Can you change "should I click" to "do I click" in the part of the data that opens with the line containing "Pin the LOWI.pdf chart" and closes with the line containing "[x=142, y=53]", then return only those lines with nothing else altered?

——

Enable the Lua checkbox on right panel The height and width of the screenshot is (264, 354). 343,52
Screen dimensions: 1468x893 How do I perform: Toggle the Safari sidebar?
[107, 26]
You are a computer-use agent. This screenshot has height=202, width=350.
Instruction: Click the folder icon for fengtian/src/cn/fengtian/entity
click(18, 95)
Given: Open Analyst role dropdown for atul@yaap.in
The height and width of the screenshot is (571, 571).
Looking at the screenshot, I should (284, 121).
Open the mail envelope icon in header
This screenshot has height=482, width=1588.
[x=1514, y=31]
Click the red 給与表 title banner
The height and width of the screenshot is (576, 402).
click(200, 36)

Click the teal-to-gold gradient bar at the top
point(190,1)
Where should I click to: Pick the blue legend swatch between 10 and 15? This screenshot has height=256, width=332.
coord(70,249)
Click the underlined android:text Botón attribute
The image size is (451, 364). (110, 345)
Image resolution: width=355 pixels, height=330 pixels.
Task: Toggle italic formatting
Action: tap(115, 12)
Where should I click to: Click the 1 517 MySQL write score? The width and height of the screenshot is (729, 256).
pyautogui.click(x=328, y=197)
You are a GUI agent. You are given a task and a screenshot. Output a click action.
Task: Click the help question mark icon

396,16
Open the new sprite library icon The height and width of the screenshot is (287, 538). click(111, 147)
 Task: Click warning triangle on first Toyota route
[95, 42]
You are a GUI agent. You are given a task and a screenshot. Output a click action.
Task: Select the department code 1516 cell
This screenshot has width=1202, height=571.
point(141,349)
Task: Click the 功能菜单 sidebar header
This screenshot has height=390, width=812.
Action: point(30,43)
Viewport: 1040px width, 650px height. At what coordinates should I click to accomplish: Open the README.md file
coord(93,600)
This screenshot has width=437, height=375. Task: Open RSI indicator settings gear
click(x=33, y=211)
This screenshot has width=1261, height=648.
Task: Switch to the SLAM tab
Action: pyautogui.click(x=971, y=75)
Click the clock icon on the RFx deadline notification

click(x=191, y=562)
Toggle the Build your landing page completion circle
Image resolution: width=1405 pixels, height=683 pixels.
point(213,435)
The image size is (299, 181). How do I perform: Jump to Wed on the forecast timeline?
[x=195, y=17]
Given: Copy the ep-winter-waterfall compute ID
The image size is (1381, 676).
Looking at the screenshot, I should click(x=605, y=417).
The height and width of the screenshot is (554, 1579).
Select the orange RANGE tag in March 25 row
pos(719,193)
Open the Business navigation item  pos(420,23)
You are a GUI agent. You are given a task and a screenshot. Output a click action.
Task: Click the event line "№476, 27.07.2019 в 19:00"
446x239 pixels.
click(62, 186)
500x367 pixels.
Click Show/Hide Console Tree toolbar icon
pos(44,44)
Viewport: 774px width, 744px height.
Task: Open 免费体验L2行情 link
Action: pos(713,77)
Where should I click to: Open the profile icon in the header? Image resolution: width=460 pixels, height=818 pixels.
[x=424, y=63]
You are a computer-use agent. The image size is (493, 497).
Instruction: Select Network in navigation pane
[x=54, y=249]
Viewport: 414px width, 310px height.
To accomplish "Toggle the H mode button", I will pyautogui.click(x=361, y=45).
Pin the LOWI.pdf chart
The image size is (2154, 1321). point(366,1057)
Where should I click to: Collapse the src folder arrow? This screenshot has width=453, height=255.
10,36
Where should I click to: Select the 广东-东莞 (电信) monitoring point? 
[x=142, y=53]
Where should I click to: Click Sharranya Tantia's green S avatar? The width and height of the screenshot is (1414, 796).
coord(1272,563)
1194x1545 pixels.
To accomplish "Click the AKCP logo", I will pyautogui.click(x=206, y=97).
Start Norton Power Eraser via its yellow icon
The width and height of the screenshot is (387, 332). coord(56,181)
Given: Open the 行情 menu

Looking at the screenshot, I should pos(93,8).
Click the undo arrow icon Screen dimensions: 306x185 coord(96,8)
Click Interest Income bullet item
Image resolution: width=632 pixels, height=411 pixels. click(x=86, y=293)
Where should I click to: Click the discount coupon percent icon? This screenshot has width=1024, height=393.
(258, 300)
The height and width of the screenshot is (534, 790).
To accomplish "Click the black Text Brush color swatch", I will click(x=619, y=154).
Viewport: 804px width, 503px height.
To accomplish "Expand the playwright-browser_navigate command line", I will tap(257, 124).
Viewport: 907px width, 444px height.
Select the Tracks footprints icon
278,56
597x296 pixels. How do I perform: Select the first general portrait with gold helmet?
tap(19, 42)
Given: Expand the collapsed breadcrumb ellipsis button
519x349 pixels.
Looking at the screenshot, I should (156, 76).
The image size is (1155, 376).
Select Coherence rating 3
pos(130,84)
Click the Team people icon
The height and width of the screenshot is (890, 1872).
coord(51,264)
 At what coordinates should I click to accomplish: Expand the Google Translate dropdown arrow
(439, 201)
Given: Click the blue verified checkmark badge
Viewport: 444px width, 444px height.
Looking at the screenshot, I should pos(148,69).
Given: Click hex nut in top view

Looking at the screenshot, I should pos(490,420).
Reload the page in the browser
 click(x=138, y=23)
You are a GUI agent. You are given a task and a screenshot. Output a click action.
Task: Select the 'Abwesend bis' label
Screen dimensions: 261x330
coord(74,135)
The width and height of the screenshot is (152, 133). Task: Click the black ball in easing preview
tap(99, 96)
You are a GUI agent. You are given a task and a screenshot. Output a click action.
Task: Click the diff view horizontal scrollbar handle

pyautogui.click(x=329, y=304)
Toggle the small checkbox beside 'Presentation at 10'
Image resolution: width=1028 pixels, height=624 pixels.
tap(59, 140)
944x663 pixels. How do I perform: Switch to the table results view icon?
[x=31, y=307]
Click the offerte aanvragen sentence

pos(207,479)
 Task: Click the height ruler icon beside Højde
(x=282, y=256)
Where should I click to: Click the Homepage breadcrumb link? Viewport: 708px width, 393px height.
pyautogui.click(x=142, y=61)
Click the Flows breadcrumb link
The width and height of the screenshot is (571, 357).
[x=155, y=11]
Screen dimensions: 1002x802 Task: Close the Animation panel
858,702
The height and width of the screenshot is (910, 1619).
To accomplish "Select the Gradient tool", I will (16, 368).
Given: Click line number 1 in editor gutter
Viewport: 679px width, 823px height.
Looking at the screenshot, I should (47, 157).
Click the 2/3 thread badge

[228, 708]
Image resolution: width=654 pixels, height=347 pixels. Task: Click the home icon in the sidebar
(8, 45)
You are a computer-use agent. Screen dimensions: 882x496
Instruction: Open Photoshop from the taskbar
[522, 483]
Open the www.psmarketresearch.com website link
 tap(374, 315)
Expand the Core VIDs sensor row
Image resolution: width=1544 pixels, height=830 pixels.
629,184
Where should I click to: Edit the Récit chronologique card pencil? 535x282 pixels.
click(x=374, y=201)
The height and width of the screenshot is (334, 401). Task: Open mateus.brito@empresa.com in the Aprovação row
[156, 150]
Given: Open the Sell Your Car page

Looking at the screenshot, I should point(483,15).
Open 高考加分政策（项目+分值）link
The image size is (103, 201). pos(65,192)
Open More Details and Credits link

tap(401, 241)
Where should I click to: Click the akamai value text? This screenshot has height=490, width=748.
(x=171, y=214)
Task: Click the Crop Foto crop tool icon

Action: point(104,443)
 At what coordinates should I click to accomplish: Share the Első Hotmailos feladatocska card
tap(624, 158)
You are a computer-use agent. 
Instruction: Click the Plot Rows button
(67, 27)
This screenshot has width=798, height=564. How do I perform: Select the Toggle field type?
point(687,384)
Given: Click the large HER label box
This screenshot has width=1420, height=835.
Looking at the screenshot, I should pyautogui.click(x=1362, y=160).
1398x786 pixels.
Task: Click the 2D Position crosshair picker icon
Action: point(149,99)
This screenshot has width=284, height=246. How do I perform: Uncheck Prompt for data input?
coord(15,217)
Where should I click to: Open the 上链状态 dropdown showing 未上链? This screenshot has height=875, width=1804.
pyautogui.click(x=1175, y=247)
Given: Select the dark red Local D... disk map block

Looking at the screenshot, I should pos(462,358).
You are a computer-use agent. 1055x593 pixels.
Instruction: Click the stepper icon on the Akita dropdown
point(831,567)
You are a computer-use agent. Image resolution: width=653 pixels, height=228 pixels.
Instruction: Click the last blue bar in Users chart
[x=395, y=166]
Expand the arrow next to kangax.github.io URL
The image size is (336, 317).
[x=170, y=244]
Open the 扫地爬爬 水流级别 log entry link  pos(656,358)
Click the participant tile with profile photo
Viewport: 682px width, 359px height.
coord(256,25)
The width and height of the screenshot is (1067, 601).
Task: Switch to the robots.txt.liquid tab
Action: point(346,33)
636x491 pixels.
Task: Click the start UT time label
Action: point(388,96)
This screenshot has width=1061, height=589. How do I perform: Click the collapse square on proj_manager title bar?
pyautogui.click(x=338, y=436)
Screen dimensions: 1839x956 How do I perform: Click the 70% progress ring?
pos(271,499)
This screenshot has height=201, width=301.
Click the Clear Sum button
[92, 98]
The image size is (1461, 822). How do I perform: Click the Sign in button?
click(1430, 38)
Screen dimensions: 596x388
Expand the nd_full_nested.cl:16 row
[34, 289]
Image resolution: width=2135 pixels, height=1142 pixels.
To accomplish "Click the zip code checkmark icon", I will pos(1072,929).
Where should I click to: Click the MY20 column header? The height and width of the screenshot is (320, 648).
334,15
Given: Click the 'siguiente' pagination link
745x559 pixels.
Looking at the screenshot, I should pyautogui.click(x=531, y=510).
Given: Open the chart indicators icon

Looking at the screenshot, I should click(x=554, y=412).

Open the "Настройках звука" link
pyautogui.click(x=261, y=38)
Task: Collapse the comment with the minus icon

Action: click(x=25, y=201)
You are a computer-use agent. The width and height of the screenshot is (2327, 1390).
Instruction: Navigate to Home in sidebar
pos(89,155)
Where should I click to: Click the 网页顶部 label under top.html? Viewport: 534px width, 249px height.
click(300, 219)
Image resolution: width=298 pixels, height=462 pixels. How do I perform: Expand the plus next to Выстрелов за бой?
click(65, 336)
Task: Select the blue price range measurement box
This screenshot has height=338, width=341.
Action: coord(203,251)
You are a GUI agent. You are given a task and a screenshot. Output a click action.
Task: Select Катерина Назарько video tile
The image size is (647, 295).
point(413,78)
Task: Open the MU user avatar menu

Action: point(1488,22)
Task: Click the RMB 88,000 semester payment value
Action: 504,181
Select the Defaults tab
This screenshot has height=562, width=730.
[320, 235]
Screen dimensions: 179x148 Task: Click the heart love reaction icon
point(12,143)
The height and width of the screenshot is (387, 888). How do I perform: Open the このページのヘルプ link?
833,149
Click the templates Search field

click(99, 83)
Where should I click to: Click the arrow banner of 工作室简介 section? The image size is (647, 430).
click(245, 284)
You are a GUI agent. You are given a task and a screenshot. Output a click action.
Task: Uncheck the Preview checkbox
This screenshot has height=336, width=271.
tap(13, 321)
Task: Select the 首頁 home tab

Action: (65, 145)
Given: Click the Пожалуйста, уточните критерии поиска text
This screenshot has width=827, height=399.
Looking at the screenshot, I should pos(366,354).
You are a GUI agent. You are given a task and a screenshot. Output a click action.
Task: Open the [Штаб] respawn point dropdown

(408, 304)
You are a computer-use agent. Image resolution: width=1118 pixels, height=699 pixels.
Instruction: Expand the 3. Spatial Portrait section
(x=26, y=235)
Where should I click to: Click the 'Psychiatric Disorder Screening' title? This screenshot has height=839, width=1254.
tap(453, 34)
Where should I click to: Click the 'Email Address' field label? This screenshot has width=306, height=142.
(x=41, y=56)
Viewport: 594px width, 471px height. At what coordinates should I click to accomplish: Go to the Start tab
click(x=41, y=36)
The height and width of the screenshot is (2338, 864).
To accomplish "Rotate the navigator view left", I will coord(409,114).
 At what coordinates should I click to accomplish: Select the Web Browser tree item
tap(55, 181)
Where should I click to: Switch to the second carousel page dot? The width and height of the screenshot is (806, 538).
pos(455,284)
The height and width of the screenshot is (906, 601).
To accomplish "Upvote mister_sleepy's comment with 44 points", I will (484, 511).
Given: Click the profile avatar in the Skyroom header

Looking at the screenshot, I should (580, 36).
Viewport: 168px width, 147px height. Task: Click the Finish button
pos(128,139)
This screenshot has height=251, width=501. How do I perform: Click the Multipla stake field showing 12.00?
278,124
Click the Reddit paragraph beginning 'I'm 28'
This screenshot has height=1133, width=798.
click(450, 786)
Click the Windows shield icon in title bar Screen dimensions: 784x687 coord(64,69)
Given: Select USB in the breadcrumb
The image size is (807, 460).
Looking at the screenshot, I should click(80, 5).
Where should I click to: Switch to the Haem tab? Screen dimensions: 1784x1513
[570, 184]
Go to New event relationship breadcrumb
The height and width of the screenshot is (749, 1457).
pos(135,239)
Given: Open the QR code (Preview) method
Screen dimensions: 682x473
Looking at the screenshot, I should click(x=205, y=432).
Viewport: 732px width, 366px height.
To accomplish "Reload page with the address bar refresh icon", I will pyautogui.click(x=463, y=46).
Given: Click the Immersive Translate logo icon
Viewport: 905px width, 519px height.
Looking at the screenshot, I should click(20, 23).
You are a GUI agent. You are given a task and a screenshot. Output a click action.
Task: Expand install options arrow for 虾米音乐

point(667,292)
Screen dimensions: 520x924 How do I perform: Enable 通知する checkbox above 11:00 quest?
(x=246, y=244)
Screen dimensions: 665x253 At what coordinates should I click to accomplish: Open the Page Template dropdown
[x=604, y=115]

——

Correct result:
Pin the LOWI.pdf chart
The image size is (2154, 1321). point(366,1057)
Where do I click to: Collapse the src folder arrow? This screenshot has width=453, height=255.
10,36
Where do I click to: Select the 广东-东莞 (电信) monitoring point? 
[x=142, y=53]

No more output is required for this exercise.